▶ **Task goal**:
Keep the wording of every entry exactly as it is while leaving the pictures out of your copy.

(Data excerpts)
****************************************
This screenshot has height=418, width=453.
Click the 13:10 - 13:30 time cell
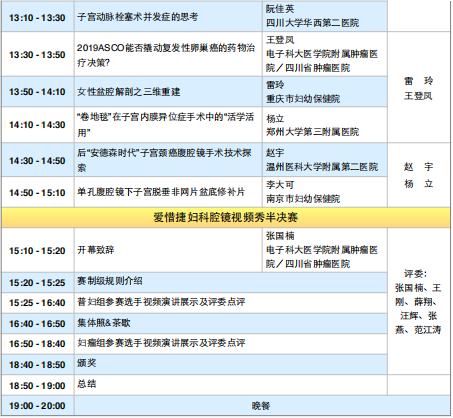38,17
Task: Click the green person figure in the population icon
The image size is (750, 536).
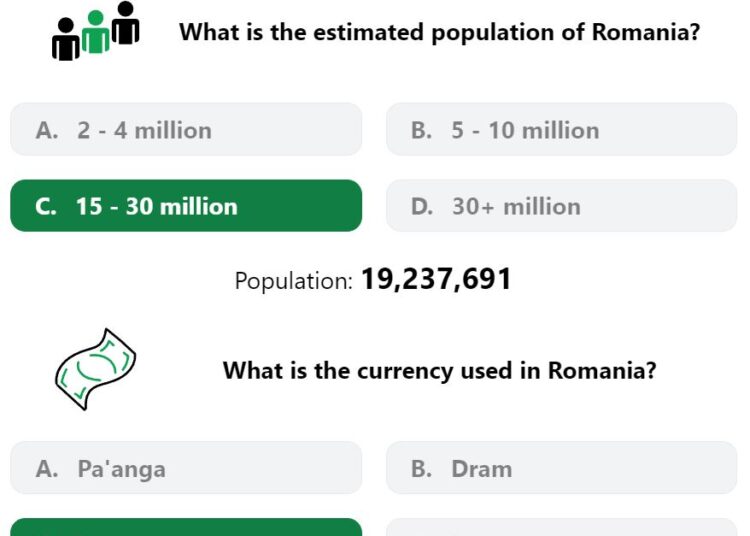Action: (96, 33)
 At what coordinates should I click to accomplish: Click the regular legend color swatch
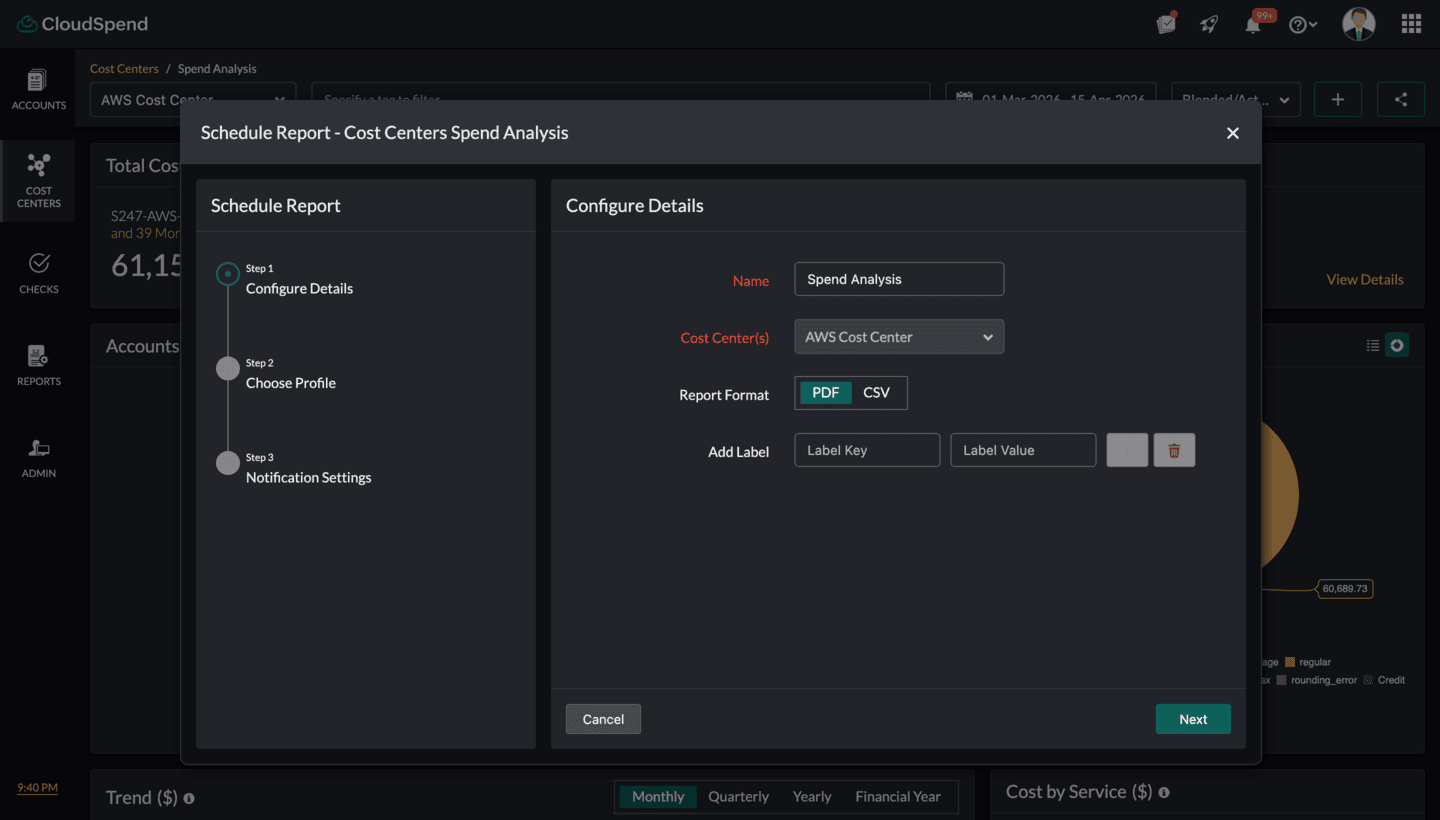(1290, 662)
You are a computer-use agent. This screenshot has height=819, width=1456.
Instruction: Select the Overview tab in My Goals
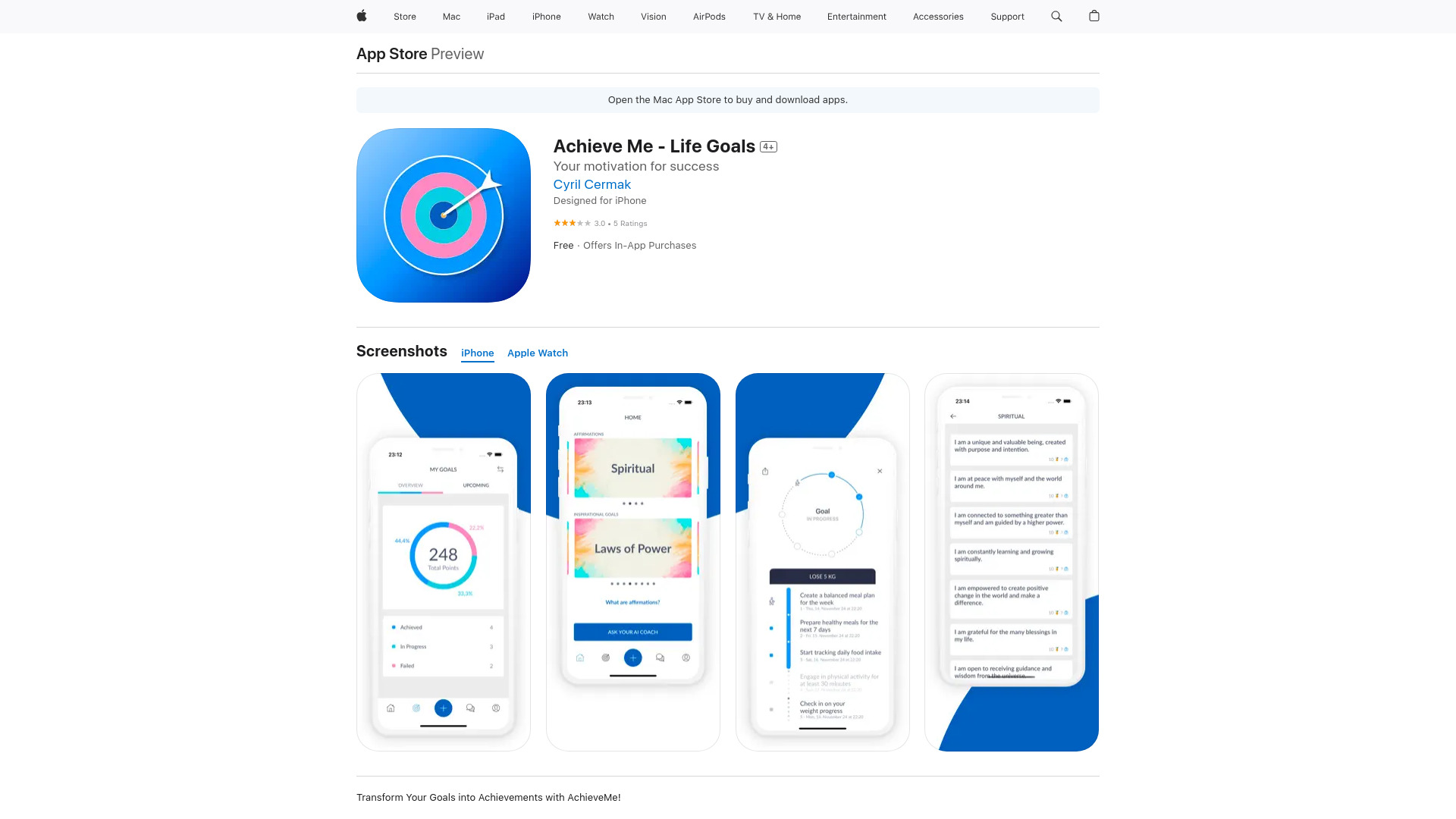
****************************************
▶ **Reply to the task**:
This screenshot has height=418, width=453.
Click the 13:10 - 13:30 time cell
38,17
Task: Click the green person figure in the population icon
The image size is (750, 536).
Action: (96, 33)
 At what coordinates should I click to accomplish: Click the regular legend color swatch
(1290, 662)
You are a computer-use agent. This screenshot has height=819, width=1456.
Instruction: Select the Overview tab in My Goals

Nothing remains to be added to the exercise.